• [QUESTIONS ON THE MATERIAL]
**1.** In the review of Life's A Drag, who is named as the writer?
**2.** Continue the review of Life's A Drag from where it stops.

___ PAGE EXTRACT

Director: Jez Dolan
Writer: Chris Hoyle
As part of a year-long heritage project created by the director Jez Dolan, the stage show epitomises what is surely the scheme's mission. It often seems that the modern incarnation of the LGBT Community is a modern entity that lives in isolation from its past, so it's easy to overlook how relevant its history actually is. Drag is at its zenith in Manchester at the moment, but its tradition has been strong for generations. In the city that took Foo Foo Lamar to its heart, Manchester has become a creative hub that breeds artists of every genre and every medium, and the art of drag has been no different. But to learn how drag became so entrenched in the city's DNA is to learn how it can continue to relevant today, daring society to laugh at and appreciate something that does not reflect but exaggerates reality. And in Life's A Drag, by projecting this onto a witty narrative the message is conveyed seemingly incidentally as the play focuses just as much on entertaining its audience through exhibiting the medium it is studying. Because at the end of the day, performative drag exists solely to entertain.

______
___ INFORMATION SUPPLIED

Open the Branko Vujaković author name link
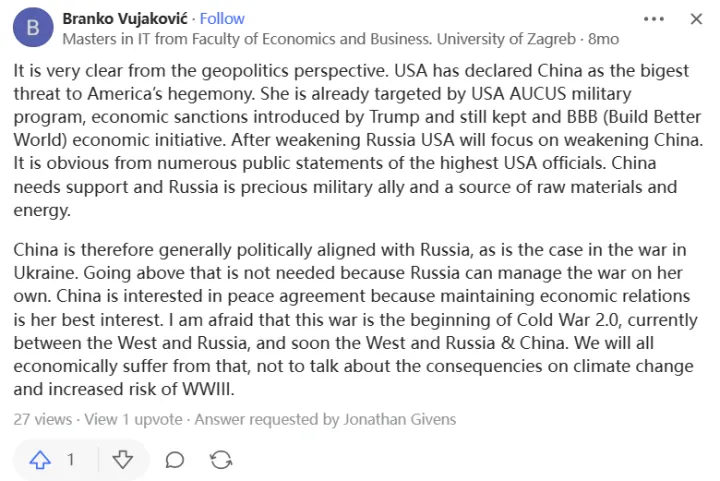Screen dimensions: 720x481 [x=124, y=19]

______

• [ANSWERS PER TASK]
**1.** Chris Hoyle.

**2.**
It's not often that you can say you learned as much as you laughed at a show, but this was a play that insisted on underlining the fun that underpins drag. As they led us through an audience karaoke of 'Around The Old Camp Fire', it was clear that while drag tends to be a temporal art form, its gleeful fun is what makes it live on in people's memories. What will make Life's A Drag live on is its sheer entertainment value alongside its more serious purpose. And as meta as it was to hear Wallace talk objectively of the Family Gorgeous on-stage (he is also Anna Phylactic of the Family Gorgeous off-stage), casting his very modern drag counterpoint to a much more classic queen underlined that the modern Manchester Drag Explosion is just a very small piece of a very big pie. And what a wonderful pie it is too.